Given these dynamics, it's unsurprising that value stocks outperformed growth stocks during the quarter. Particularly noteworthy were the strong performances of energy and materials stocks, while utilities lagged. In the bond market, shorter duration bonds demonstrated resilience during the quarter, though few segments managed to secure positive returns. High-yield debt, against market expectations, emerged as a leader, while inflation-linked bonds faced headwinds due to shifting inflation expectations.

In this environment, cash played a stabilising role throughout the quarter, with the strength of the U.S. dollar also deserving mention. These factors reflect the broader financial landscape during the third quarter of 2023.
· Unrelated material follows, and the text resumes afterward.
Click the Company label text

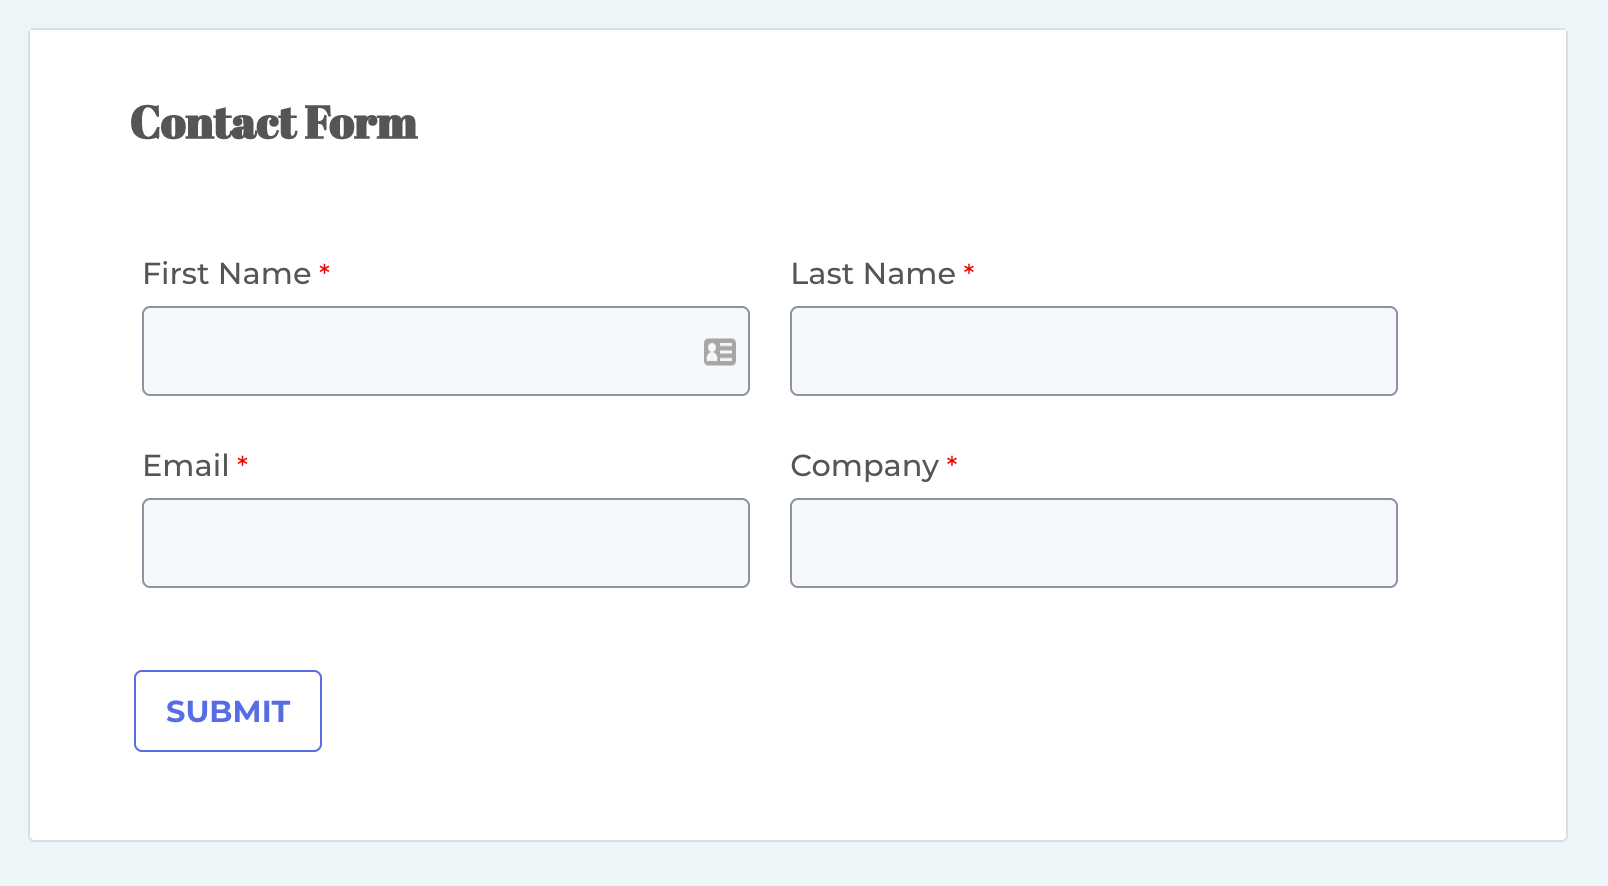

Australian Global Asset Class Returns – Year to date

Looking Ahead

Looking at the bigger picture, global stocks have displayed impressive annual gains of 7.2% over the past three years and 6.6% over five years. This achievement is particularly striking when considering the unforeseen challenges of a pandemic, a war in Europe, and the highest inflation rates in decades. Moreover, it underscores the power of a patient investment strategy, as even at this pace, the market would double approximately every 11 years.

While global stocks haven't plummeted dramatically, it's essential to recognise that households remain cautious, with consumer sentiment scores persistently below typical levels.

Acknowledging potential risks, a concern is the stagnation in earnings growth. Investors have driven prices higher relative to earnings, a phenomenon known as multiple expansion. This expansion has, in part, been fueled by expectations of swift and aggressive interest rate cuts by central banks. Consequently, two critical, yet highly unpredictable variables come into play: the trajectory of interest rates and corporate earnings.

To highlight the unpredictability of the financial landscape, earlier this year, many were anticipating an economic slowdown or even a recession by the third quarter, with bond markets pricing in rate cuts for 2023. As it became evident that recession risks were not imminent, bond markets started pricing in as many as five rate cuts for 2024. Investor sentiment appears to have shifted, with these scenarios no longer being the focal point of concern.

Simultaneously, the outlook for corporate profits remains uncertain. Notably, a record 116 S&P 500 companies have provided earnings guidance ahead of the quarter's end, with expectations for flat (-0.1%) year-on-year earnings. This increased clarity is a logical response to the current climate of investor nervousness, which may reduce emotional reactions to potential disappointments.

At the portfolio level, it's important to anticipate unforeseen developments. Such surprises are inherent to investing and underscore the need for resilient and well-diversified strategies. As such, we maintain a strategy of seeking exposure to assets with promising long-term return prospects while balancing risks through defensive exposures. This approach will remain crucial in navigating the evolving financial landscape.